Dalam perkembangan sejarah metodologi sejarah, kita dapat menjumpai tiga aliran besar metodologi sejarah, yaitu narativistik, strukturalistik, dan strukturistik. Narativistik atau pemaparan secara naratif dikembangkan oleh F. R. Ankersmit yang mengikuti pendapat Johan Gustav Droysen, bahwa kisah memiliki kemampuan merangkai peristiwa-peristiwa dalam suatu bentuk utuh (holistik). Narativisme merupakan bentuk awal dari sejarah kritis yang dirintis pada akhir abad ke-19. Salah satu motor narativisme yang paling terkenal adalah Leopold Von Ranke. Ranke menganjurkan supaya sejarawan menulis apa yang sebenarnya terjadi, wie est eigentlich gewesen. Oleh karena itu, narativistik menekankan fokusnya pada peristiwa, terutama peristiwa politik.
Disini sejarah diharapkan ditulis dengan urutan kronologis melalui pertanyaan apa, siapa, kapan, dan di mana. Sejarawan hanya diharapkan untuk memasang fakta, baik fakta keras maupun fakta lunak, untuk mengungkap peristiwa yang terjadi di masa lalu tanpa harus memberikan analisis rinci dari setiap fakta tersebut. Narativistik juga menempatkan tokoh sebagai faktor determinan dalam peristiwa sejarah sehingga kebanyakan karya narativistik didominasi oleh cerita para tokoh atau orang-orang besar. Dengan demikian, narativistik hanya memunculkan sejarah sebagai sebuah cerita dari orang-orang besar di masa lalu. Maka, tidak heran jika ada yang mengatakan sejarah yang ditulis dengan metodologi narativistik hanya merupakan l’histoire historissant, suatu cerita yang menggairahkan.

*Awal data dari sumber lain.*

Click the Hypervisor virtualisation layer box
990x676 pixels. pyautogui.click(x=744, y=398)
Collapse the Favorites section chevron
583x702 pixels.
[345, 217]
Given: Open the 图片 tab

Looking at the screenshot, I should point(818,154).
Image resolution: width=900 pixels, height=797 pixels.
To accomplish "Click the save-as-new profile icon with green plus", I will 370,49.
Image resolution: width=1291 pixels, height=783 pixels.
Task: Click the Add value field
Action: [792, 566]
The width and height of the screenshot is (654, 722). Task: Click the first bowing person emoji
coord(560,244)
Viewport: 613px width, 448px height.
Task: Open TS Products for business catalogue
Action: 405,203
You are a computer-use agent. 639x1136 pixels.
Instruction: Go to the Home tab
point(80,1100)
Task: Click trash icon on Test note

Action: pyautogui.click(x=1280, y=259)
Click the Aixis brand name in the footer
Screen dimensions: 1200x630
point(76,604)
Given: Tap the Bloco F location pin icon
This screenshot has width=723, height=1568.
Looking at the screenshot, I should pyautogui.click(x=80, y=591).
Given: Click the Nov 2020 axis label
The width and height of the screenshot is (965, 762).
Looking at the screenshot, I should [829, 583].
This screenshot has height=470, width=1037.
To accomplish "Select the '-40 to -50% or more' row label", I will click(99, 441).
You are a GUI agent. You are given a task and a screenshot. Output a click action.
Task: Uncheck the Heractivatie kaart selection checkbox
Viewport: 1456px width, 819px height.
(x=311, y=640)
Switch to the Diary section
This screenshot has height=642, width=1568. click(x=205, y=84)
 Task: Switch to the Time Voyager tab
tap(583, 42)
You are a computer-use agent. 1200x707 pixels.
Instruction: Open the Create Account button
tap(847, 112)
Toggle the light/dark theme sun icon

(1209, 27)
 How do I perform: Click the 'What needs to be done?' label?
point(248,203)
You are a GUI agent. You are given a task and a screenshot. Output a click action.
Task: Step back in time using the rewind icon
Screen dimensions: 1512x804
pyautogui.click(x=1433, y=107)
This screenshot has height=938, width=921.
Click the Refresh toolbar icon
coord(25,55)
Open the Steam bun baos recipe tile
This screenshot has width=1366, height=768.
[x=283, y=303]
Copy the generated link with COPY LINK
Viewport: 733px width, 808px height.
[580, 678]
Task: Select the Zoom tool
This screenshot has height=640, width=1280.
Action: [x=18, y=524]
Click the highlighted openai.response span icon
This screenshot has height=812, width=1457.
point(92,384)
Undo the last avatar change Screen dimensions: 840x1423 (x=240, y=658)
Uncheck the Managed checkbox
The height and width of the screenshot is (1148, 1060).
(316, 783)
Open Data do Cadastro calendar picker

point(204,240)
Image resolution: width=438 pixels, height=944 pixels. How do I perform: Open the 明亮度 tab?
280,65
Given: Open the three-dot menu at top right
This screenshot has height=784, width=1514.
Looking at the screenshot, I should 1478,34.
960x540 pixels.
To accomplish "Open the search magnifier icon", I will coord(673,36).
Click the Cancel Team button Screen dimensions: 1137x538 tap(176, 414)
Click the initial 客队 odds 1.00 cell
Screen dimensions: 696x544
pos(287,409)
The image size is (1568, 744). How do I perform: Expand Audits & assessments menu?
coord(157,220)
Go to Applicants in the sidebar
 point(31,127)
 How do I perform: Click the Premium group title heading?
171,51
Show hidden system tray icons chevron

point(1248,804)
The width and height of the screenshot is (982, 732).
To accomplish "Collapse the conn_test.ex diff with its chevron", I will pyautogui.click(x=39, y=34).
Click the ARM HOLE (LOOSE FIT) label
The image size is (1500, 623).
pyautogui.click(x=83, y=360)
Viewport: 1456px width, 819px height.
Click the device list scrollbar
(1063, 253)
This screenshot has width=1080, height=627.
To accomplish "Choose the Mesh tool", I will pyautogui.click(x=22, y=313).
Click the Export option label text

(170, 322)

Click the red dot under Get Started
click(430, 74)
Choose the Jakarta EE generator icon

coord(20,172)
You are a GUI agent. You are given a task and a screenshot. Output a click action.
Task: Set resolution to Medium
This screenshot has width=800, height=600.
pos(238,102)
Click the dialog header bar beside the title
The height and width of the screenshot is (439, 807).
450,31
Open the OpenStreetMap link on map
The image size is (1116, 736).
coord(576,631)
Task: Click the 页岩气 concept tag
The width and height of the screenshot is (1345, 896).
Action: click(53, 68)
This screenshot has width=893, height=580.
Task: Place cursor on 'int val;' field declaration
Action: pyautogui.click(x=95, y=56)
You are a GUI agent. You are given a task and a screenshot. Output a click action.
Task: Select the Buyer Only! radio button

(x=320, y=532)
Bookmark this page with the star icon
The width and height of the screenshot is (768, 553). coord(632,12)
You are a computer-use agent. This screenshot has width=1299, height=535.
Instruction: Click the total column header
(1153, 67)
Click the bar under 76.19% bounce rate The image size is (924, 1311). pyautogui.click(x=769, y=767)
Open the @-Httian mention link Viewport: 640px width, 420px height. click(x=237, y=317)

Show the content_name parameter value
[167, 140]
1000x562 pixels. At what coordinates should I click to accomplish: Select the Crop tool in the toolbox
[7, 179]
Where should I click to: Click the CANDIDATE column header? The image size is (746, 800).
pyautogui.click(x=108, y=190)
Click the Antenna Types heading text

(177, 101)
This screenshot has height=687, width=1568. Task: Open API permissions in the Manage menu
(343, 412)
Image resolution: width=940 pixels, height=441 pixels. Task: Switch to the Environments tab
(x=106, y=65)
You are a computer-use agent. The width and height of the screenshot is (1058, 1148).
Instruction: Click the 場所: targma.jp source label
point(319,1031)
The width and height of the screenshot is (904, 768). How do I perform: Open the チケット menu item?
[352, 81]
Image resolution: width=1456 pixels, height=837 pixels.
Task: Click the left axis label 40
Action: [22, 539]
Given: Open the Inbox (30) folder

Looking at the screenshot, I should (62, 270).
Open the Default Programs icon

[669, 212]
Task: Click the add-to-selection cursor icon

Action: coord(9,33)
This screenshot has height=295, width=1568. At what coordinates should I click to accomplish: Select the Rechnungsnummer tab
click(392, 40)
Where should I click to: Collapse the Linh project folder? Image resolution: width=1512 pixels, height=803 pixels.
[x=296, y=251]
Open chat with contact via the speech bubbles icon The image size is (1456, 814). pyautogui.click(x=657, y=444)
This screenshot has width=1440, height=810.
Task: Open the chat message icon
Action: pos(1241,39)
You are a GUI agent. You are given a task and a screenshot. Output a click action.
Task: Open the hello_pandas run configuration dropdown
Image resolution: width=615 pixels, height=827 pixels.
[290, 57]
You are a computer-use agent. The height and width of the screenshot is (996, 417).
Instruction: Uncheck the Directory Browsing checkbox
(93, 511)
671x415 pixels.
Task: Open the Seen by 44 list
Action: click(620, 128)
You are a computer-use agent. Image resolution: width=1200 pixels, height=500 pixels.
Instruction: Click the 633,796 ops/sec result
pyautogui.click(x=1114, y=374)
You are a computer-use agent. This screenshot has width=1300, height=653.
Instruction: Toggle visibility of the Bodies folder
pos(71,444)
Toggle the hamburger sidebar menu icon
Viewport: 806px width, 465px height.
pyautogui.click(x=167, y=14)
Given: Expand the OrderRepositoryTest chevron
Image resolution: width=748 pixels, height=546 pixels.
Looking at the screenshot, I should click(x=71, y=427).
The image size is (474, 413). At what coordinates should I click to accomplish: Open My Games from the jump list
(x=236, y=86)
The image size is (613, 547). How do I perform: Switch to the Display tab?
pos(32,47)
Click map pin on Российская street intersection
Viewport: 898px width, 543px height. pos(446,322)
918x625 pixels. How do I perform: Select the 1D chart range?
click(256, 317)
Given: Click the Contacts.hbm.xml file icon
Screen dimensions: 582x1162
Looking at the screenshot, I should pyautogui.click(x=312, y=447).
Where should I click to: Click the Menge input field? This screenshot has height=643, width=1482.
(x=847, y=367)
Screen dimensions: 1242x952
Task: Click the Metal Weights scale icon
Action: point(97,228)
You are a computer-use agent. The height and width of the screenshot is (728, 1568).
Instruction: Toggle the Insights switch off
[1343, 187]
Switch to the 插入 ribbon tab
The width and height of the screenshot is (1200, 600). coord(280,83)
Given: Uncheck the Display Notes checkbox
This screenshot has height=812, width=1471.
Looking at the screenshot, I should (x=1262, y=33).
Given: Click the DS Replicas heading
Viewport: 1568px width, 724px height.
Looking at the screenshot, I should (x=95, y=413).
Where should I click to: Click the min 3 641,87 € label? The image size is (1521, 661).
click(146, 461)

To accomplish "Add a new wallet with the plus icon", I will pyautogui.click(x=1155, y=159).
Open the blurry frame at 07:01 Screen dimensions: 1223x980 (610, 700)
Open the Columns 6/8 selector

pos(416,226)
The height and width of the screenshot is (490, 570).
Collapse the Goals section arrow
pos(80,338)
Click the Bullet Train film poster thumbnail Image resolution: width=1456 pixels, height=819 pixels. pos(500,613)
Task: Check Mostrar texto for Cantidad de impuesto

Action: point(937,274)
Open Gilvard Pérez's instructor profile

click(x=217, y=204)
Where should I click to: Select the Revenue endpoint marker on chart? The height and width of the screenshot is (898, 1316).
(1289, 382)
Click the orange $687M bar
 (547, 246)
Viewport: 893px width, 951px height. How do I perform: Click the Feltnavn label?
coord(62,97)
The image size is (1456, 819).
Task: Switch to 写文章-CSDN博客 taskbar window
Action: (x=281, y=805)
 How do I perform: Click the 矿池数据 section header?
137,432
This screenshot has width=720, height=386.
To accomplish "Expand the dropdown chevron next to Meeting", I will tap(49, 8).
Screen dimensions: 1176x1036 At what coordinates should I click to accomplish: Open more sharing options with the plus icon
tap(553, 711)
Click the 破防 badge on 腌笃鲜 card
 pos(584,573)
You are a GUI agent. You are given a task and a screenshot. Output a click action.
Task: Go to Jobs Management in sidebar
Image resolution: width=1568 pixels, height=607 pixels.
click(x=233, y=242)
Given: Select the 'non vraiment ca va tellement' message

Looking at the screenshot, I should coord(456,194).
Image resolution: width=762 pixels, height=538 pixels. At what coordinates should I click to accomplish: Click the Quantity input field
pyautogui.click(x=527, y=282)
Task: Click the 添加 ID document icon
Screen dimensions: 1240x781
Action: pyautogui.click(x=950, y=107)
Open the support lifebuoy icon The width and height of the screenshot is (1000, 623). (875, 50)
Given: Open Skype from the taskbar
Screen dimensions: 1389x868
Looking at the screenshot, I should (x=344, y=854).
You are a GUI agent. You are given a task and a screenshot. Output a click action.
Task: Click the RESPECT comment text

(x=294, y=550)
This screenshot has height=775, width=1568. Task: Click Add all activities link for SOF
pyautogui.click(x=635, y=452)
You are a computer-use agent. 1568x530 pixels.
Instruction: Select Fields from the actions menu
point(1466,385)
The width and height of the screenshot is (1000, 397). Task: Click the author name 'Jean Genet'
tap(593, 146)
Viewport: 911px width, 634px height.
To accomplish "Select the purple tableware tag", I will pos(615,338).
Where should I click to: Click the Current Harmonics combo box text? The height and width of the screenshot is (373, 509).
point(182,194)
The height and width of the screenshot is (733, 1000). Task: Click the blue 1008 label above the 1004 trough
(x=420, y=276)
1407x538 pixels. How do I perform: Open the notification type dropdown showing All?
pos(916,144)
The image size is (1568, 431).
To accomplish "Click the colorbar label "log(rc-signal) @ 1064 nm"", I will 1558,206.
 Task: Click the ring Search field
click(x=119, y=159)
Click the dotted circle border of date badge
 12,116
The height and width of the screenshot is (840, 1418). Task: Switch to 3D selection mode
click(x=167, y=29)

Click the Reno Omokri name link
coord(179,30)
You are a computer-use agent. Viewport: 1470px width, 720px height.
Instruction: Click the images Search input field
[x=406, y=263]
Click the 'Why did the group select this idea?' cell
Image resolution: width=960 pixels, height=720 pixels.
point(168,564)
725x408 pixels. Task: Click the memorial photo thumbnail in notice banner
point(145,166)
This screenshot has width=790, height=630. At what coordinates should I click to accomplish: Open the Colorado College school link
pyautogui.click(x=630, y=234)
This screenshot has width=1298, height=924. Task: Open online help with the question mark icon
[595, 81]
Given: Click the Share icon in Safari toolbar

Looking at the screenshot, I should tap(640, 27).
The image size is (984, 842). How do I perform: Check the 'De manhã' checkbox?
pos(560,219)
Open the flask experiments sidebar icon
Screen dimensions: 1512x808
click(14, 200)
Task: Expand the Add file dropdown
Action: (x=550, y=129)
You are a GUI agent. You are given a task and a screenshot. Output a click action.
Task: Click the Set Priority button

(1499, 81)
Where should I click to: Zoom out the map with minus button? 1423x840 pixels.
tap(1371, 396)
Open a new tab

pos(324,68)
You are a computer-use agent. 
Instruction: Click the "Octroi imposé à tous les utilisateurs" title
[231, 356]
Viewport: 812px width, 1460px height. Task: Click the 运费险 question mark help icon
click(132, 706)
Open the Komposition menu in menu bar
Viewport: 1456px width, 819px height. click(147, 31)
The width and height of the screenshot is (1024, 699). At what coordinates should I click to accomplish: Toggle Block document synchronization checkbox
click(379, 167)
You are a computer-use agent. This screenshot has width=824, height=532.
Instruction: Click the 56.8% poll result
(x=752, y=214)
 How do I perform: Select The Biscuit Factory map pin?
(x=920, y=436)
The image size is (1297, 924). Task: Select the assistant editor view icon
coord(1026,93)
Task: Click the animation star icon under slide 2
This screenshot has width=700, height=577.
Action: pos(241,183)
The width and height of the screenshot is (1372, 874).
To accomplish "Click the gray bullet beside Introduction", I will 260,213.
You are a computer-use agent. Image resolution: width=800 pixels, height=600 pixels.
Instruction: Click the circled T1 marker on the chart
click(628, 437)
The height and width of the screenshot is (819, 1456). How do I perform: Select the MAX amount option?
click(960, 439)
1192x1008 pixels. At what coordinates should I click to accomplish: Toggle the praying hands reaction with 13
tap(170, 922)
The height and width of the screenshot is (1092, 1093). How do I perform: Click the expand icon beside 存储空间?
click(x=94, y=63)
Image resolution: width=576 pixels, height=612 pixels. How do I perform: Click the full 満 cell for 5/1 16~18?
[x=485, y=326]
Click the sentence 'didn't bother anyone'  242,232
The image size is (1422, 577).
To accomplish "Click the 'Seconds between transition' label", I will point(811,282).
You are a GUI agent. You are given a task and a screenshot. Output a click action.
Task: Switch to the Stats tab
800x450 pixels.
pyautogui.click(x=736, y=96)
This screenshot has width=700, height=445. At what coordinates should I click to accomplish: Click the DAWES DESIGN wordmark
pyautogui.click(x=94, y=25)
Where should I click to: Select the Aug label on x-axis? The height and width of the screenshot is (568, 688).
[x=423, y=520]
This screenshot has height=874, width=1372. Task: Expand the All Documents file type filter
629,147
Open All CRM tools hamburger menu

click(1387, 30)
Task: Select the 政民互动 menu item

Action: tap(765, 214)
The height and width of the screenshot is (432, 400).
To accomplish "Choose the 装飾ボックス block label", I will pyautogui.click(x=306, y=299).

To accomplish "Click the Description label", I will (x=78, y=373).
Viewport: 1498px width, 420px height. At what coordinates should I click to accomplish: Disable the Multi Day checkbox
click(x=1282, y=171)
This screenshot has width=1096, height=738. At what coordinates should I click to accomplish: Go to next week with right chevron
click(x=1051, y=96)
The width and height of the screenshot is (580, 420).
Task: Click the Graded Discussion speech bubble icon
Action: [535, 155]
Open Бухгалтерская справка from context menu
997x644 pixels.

Karena sifat-sifatnya yang demikian, narativisme tidak memuaskan para sejarawan dalam mengungkap masa lalu. Karena itulah muncul kritikan terhadap pendekatan narativisme. Seorang pengkritik narativisme, sejarawan Amerika Harvey Robinson, mengatakan bahwa dengan cara yang dipakainya itu narativistik hanya mengungkap permukaan, tetapi tidak mengungkap yang di bawah realitas, dan tidak dapat memahami perilaku manusia. Sementara sejarawan Amerika lainnya, Carl L. Becker, memandang bahwa sejarah obyektif seperti yang disarankan Ranke, tidak mungkin dapat ditulis oleh karena adanya psikologi yang mempengaruhi si penulis. Kritikan juga datang dari beberapa sejarawan Perancis yang tergabung dalam mazhab Annales. Kelompok ini mengkritik tajam para sejarawan tradisional yang selalu menempatkan peristiwa dan tokoh sebagai fokus utamanya. Lewat jurnalnya, Annales d’histoire e?conomique et sociale, mereka mengajukan sebuah pendekatan baru yang tidak lagi menjadikan peristiwa dan tokoh sebagai fokus utama dalam penulisan sejarah. Mereka menginginkan sejarah yang lebih manusiawi dan lebih luas dari sekadar sejarah tokoh dan politik. Pendekatan ini kemudian dikenal dengan strukturalistik.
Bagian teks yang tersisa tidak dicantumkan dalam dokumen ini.